### WRITTEN EXERCISE
In the Christmas blog post, where has Julien found Lucie in the scene the author shares?

### SELECTED EXCERPT
It's Christmas time! And my book is done! And my big boys are coming home in ten days! Christmas is my favorite holiday because I. Love. Giving. Gifts.
And now I have readers to whom I can give gifts! Yesterday I made public my inspiration board for The Virgin's Daughter on Pinterest. And today I'm offering up one of my favorite scenes from the book. Very early on in the drafting of this story, I knew I had wonderful flirtation between my are-they-or-aren't-they possible lovers. Even before I started drafting, while doing revisions on The Boleyn Reckoning, the two of them were speaking to each other in my head. At one point I believe I tweeted, "Stop flirting at each other! It's not your turn yet."
In the scene below, Julien has found Lucie in a tavern at a French inn. The lines I bolded are the earliest exchange I ever heard in my head between the two of them. Happy Christmas :)
She never got the chance. On her
next quick peek to the corner, Julien was looking straight at her, horror writ
large on his face.
She at least managed to meet him on her feet, stepping away from the
table so hurriedly that she upset her chair. Julien reached her in five strides
and gripped her arm above the elbow.
“Hey, now!” One of the merchants she’d been talking to protested. “Hands
off, she was here first.”
Julien glared down at him and slowly, through the haze of drink, the man
recognized the lord of the manor. Julien’s cultured voice didn’t hurt, either.
“I think I’ll exercise my droit de
seigneur,” he said cuttingly, and pulled Lucette after him out the tavern
door.
“What do you think you’re doing?” She pulled her arm away and turned on
him, half-furious and half-humiliated in the inn yard.

### DATASET
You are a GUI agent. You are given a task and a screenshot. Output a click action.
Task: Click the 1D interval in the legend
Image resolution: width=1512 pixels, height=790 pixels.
...
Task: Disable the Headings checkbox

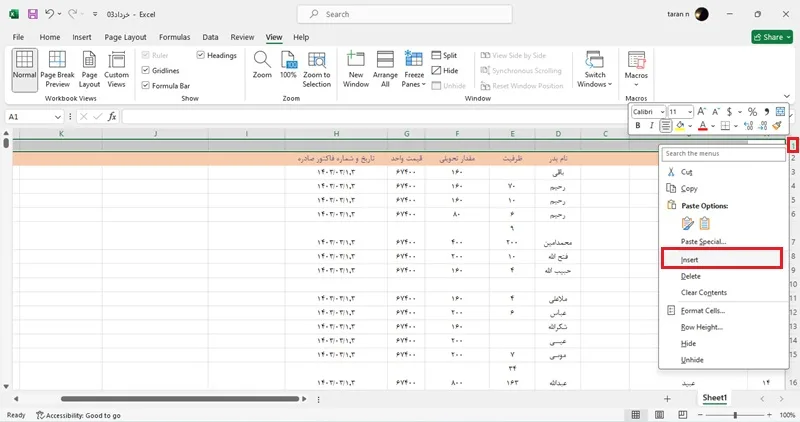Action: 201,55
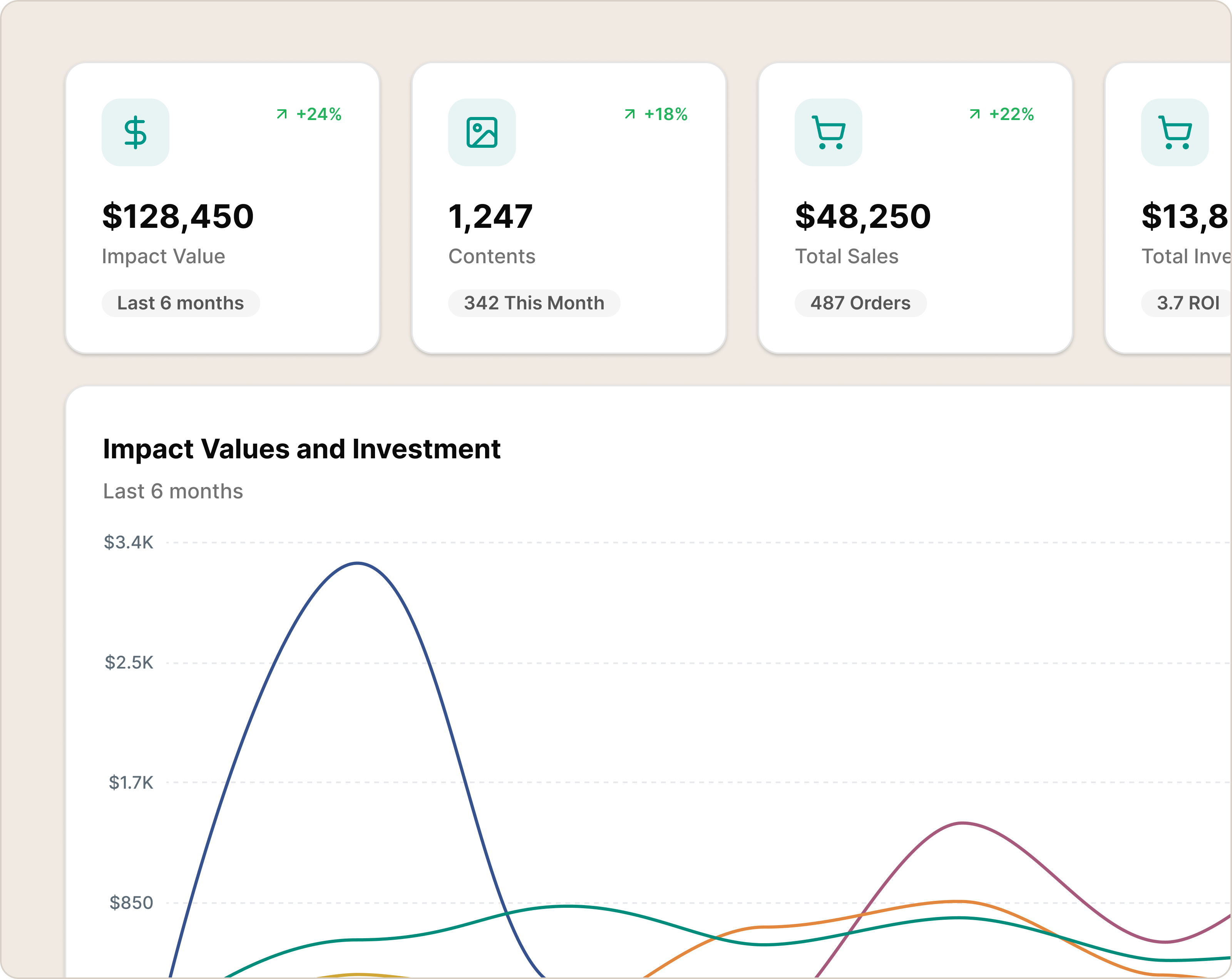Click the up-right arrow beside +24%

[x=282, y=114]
...
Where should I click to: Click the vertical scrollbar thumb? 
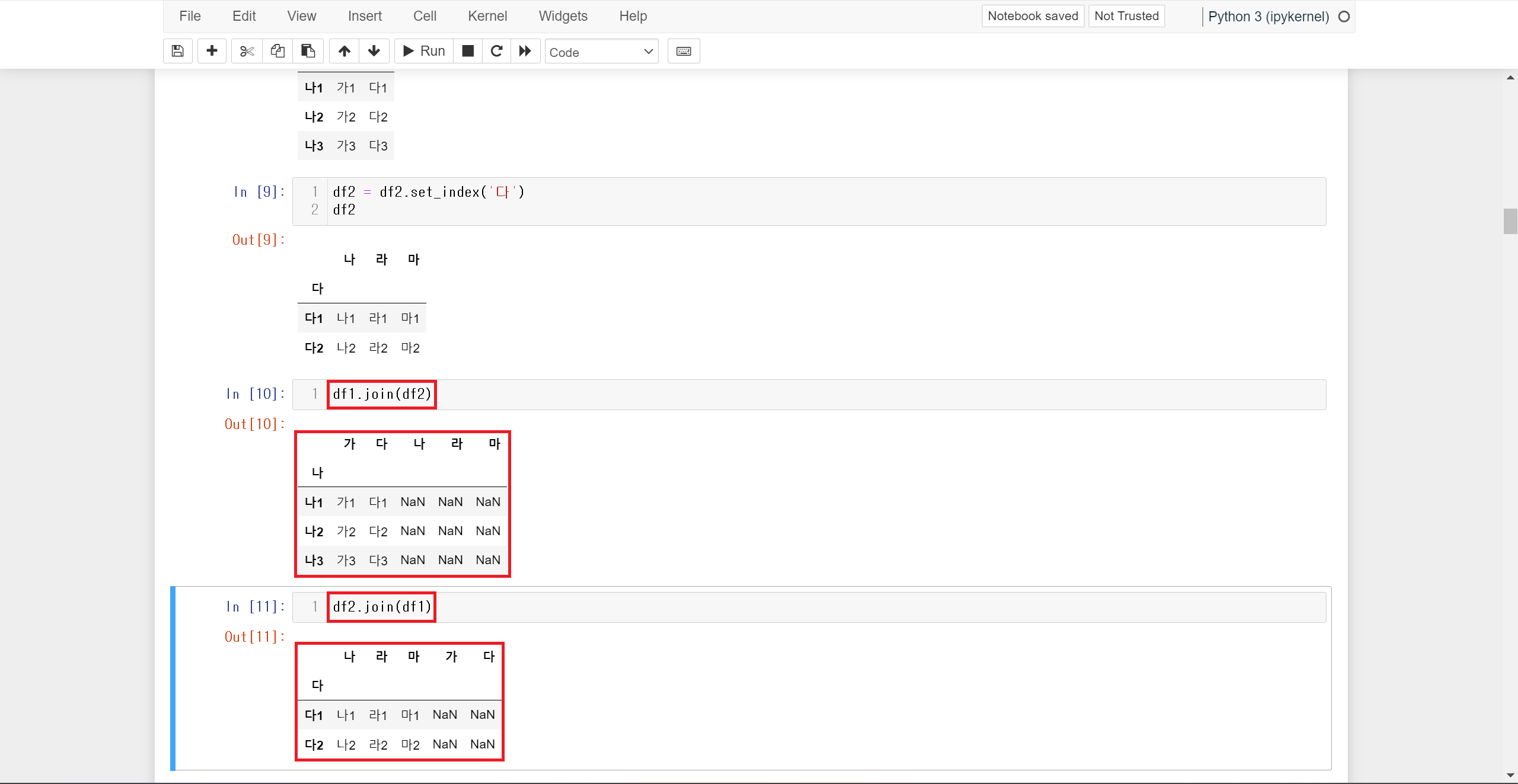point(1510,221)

### COMPLETED EXERCISE
In a tavern at a French inn.